Deep into the past, or more precisely: deep into various pasts, this poem leads you back to the present all the more haunted.

But here, too, it would be more appropriate to speak in the plural, because again it is not just about one, but about several present times.

The decades, centuries and millennia have seldom been traversed so quickly and so boldly as here.

The deepest temporal layer of the poem lies in late antiquity, in the year 360 AD, when Julian, the nephew of Constantine the Great, was made Roman emperor. After he came to power, Julian turned away from Christianity and tried to revive the old religions and cults, which earned him the nickname "Apostate", "the apostate". He was also interested in the famous oracle of Delphi, which, however, had since lost its central position. To find out how the place of worship was at the center of the world, the emperor sent a confidante, the doctor Oreibasios, to Delphi. According to tradition, the reigning priestess, the Pythia, is said to have given him the following answer in hexameters to his (not handed down) question: "Tell the ruler,the art-blessed place lies destroyed, / Phoibos no longer has a roof and no prophetic laurel; / The speaking source has fallen silent; the murmuring water is silent. "

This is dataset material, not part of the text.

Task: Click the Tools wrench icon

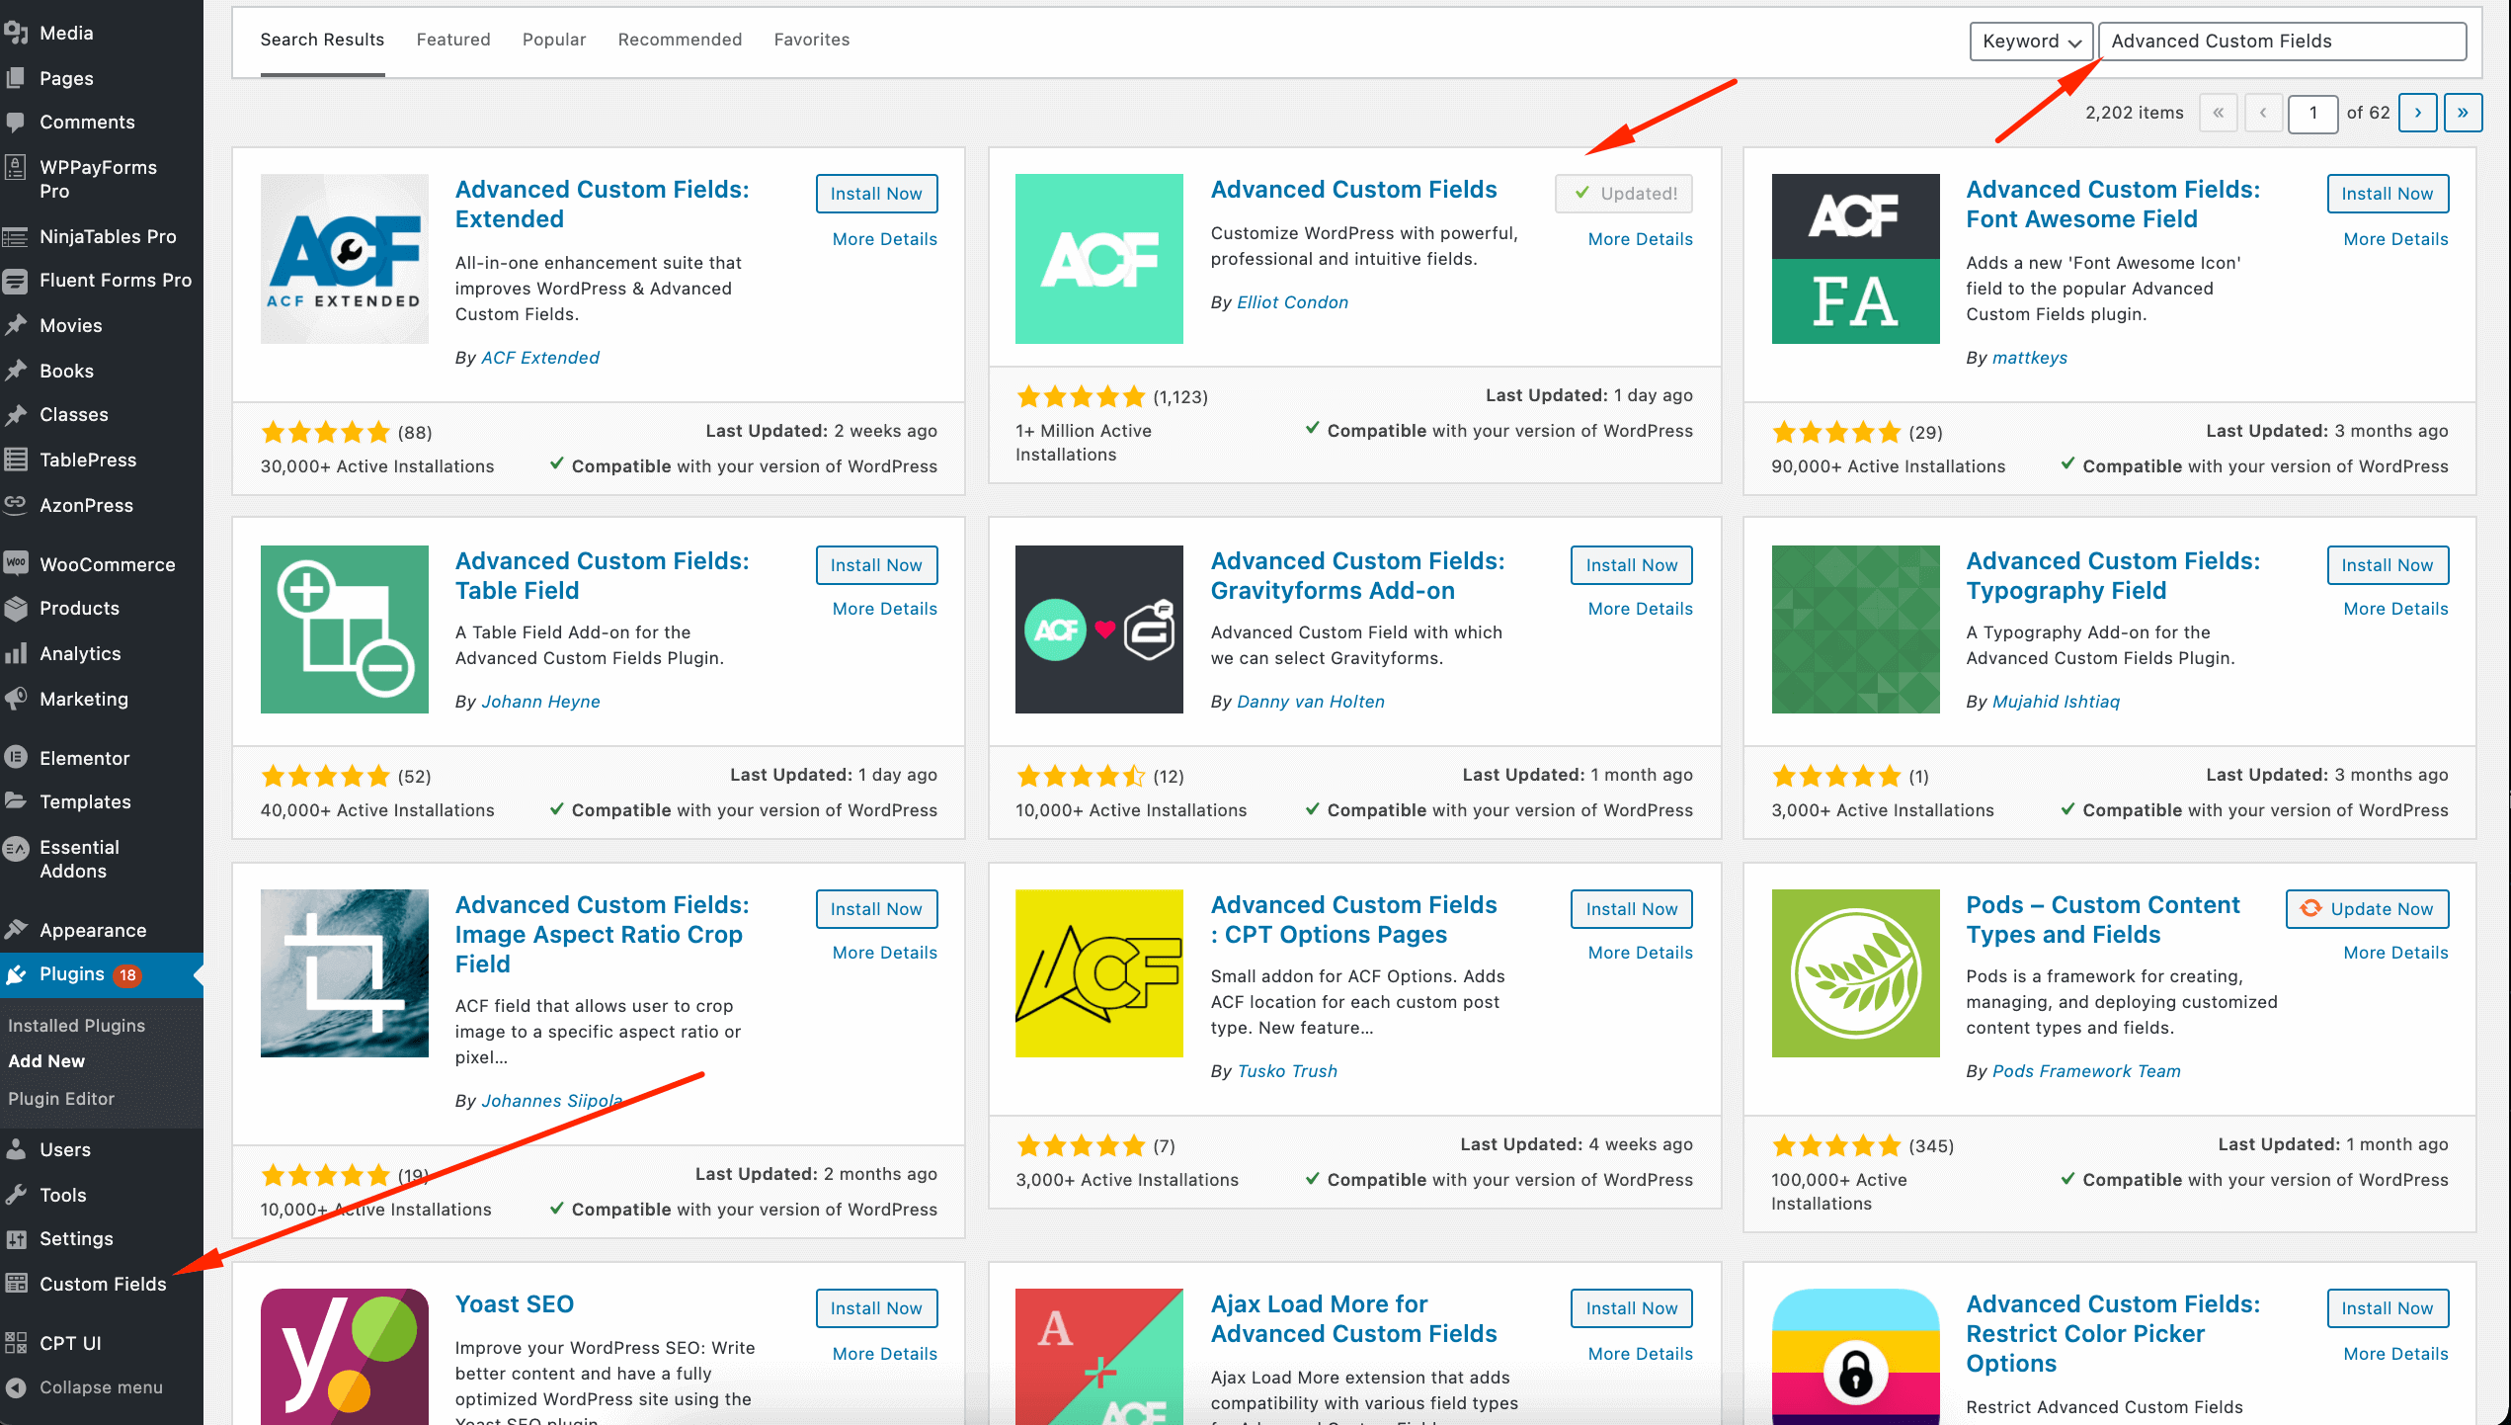Action: [16, 1195]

Message from the ecstasy cave

This so-called last oracle forms the starting point of the present poem, but - and this is important - not directly, but via a detour.

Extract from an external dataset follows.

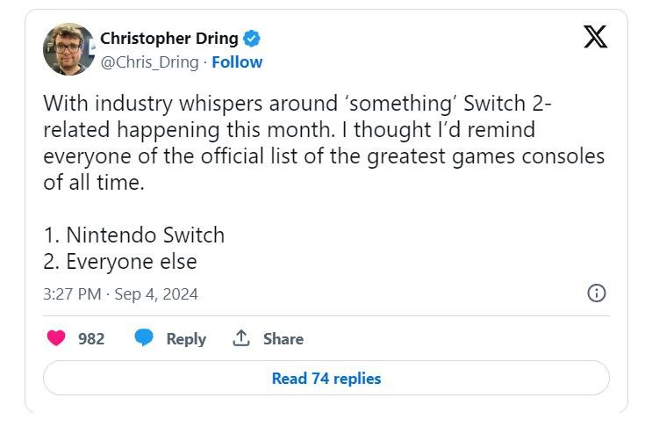Open the 3:27 PM Sep 4, 2024 timestamp
Image resolution: width=652 pixels, height=427 pixels.
coord(120,294)
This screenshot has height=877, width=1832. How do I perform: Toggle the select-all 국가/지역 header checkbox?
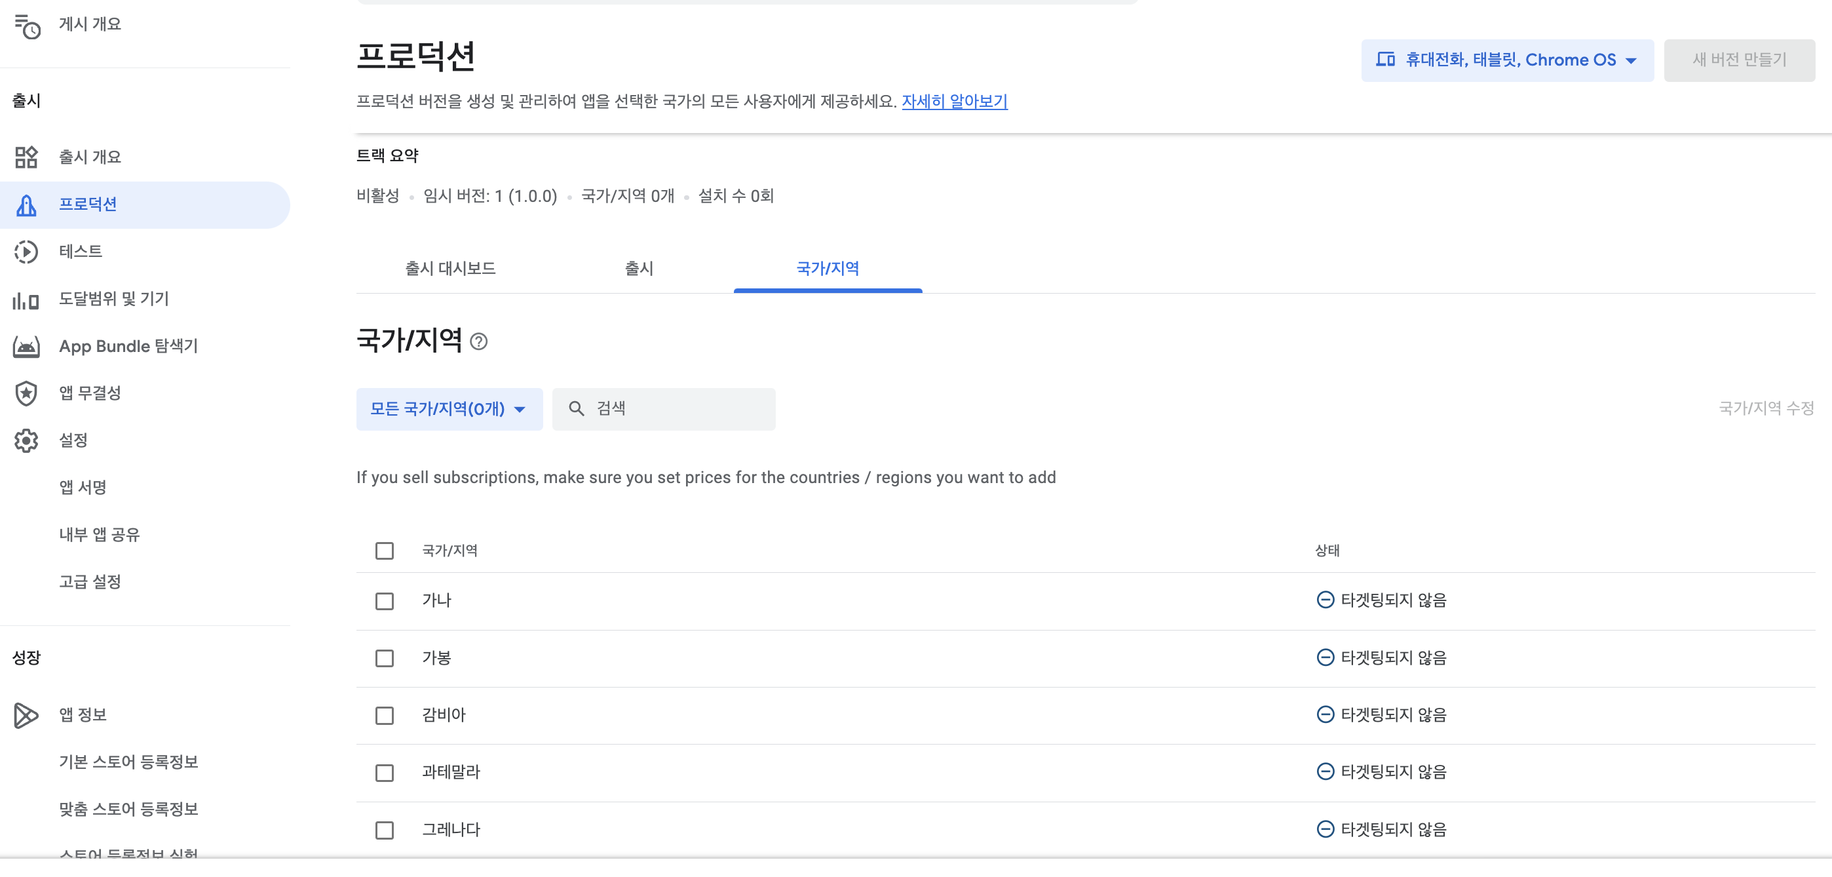[x=385, y=551]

It leads to the next layer of the poem, more than 1,500 years away: the year 1962, in which the American poet Kenneth Rexroth, who is hardly known in this country, translated the last oracle into English and preceded a volume with adaptations of ancient Greek poems as the motto.

This gave the oracle's saying a different meaning: It now read as a melancholy admission by Rexroth that he himself did not consider his attempt to bring the ancient poems back to life to life in the twentieth century to be too promising.

And really, his band was not a great success.

At the turn of the millennium, however, it fell into the hands of the German poet Thomas Kling, and he immediately began to recreate Rexroth's English adaptations in German. Among the texts he chose was the last oracle. With Kling it goes like this: “Go tell the king the Daedalic / walls have fallen to earth / Phoibos has no sanctuary / no prophetic laurel / speaking source any more. the chatting / water at last has run dry. ”“ The last utterance of the Delphic Oracle II ”is a second version of this text, in a sense the last oracle reloaded.

In it, Kling imagines the moment when Pythia lets her “dazed voice” be heard for the last time, and he imagines this moment as a communicative collapse of enormous proportions. Unlike in the ancient text, this collapse in Kling is not in the past, but occurs simultaneously: while the Pythia is still speaking, the temple of Apollo collapses here and the “speaking source” dries up. The readers experience in real time how the Delphic oracle and with it an entire epoch goes under.

At the same time, however, it is also about the end of inspired, ecstatic speaking in verse, the end of an archaic conception of poetry that Kling, as a poet of the media age, still represented. Correspondingly, he portrays the ancient events as medially conveyed and moves them into the twentieth century, when one sat in front of tube radios and could watch the fabric covering of the loudspeakers vibrate at high volume. In the meantime, this world has come to an end almost as well as antiquity. What is decisive, however, is that the readers of Kling's poem, as ear witnesses of the last oracle, are still part of a communicative process that began in antiquity and is not yet over in the 21st century, because the “go, tell” that once was which Pythia had said to Oreibasios,is now aimed at them too. You can and should pass on the tradition.

"That's it then, folks"?

Not at all.

Like the large number of younger authors who refer to the poet, who died in 2005 at the age of only 47, the increasing interest of literary scholars in his work and, last but not least, the new edition of “Sondagen”, the volume in which the poem was written in 2002 first appeared, suggests that Thomas Kling's history of impact has only just begun.